• RELATO:
Claro que tenía otros amigos, también. Pero en ella encontré mucho más que una amiga. Había entre nosotros un código indescifrable para los demás.

Por supuesto que un par de años después ya éramos novios. A ella le di mi primer beso y su cuerpo fue el primero que acaricié. Los demás no lo sabían. Era nuestro secreto.
En mi casa la querían como a una hija. Daban por supuesta su presencia en vacaciones y salidas familiares.

Así llegamos a la adolescencia y zas, nuestra relación se vino abajo. Ya no éramos novios. Ella tenía amigas nuevas. Así dejamos de frecuentarnos. Yo repetí de año, me hice de nuevos amigos, también. Sin embargo, esperaba ansiosa y secretamente que nuestra relación volviera a ser lo que había sido.

Una noche yo estaba en la puerta de mi casa con Ceci. Ella pasó caminando por el medio de la calle, mirando fijamente el adoquinado. No me saludó. No la saludé. El principio del fin había llegado.

Estuvimos más de un año sin hablarnos. Llegó Navidad y llamé a su casa. Pedí que me pasaran con ella. Me atendió y cuando escuchó mi voz, cortó. Creo que esa situación sigue estando en mi top ten de peores momentos.

La noche de año nuevo la pasé en mi casa. Pasadas las doce apareció su hermana. Creo que yo le había dicho que pasara porque le había comprado un regalo. Ella me sonrió cuando se lo di. Me dijo: yo también te traje una sorpresa. Ese es el primer momento en que recuerdo haber tenido taquicardia. Ahí apareció ella. Salimos a la calle. Nos sentamos en la ventana de la fábrica que daba justo enfrente de mi casa y que había sido “nuestra ventana” por más de diez años.

Charlamos. En ese momento yo estaba sumamente enamorado de Pablo. No se lo dije y aún hoy me arrepiento. Ella me contó que estaba enamorada del novio de una amiga. Y que el pibe estaba enamorado de ella, también. Yo era la primera persona a la que se lo contaba. Valoré eso y omití un juicio fácil. Yo tenía 16, ella 14.

Esa noche, entera, la pasamos despiertos y en la calle. Al día siguiente fue con nosotros a la quinta (como otros millones de veces) y, otra vez, fuimos inseparables.

Finalmente, ese chico fue su novio. Finalmente, jamás le conté sobre Pablo.

A finales del ’93 yo estaba lidiando con el CBC. Ella recién había vuelto de Bariloche. Una noche, cuando llegué de cursar, mi mamá me llamó aparte. Fuimos a la cocina. Era una situación más que extraña. Ahí mismo, sin preámbulo me dijo que Bichi estaba internada. Que no sabían muy bien lo que tenía pero que había vuelto de Bariloche con mucho dolor en las articulaciones.

Hacía casi una semana que estaba internada y yo no lo sabía. Esa misma noche, desde la parada del colectivo hasta mi casa, había pasado por su casa y me había cruzado con su hermana. Nos habíamos saludado a las apuradas. No me había dicho nada.

• DATOS:
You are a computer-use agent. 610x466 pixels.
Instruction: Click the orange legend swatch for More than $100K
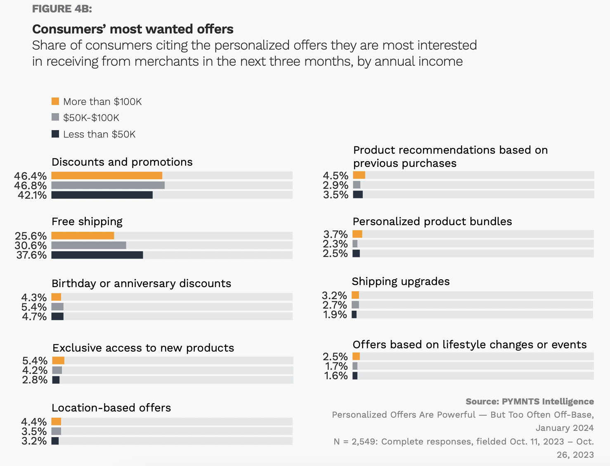click(x=55, y=101)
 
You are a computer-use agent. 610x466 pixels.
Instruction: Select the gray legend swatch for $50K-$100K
click(x=55, y=117)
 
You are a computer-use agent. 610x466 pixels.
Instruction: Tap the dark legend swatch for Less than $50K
click(x=55, y=134)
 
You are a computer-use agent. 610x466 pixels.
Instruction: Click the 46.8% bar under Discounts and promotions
click(x=108, y=185)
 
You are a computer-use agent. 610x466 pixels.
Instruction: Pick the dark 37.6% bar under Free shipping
click(x=97, y=255)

• CONSIGNA:
Escribe la continuación del relato sobre la amistad con Bichi a partir de su última oración.

• RESPUESTA:
Crucé hasta su casa. No me enteré de nada nuevo. Todos repetían como un versito: llegó de Bariloche con dolor en las articulaciones y no saben qué es. Pedí el número de habitación y volví a mi casa.

Al otro día tenía un parcial. No fui a verla.

Cuando finalmente fui, no la encontré. La habían pasado a terapia intensiva. Pude entrar a verla. No era ella. Estaba hinchada, conectada a un respirador, desnuda sobre la camilla. Lo recuerdo, ahora, y todavía me dan ganas de llorar.

Así estuvo, inconsciente por más de una semana. Yo me pasaba todo el día en la clínica. Pero no entraba a verla. No quería verla así.

Una noche estábamos en la confitería de enfrente de la clínica sus hermanas y yo tomando un café. Alguien vino a buscarnos. No recuerdo quién. Sólo recuerdo que salimos corriendo.

En la puerta de la clínica estaban todos sus compañeros del colegio. Llorando. Entré a la recepción. La madre nos dijo que había muerto.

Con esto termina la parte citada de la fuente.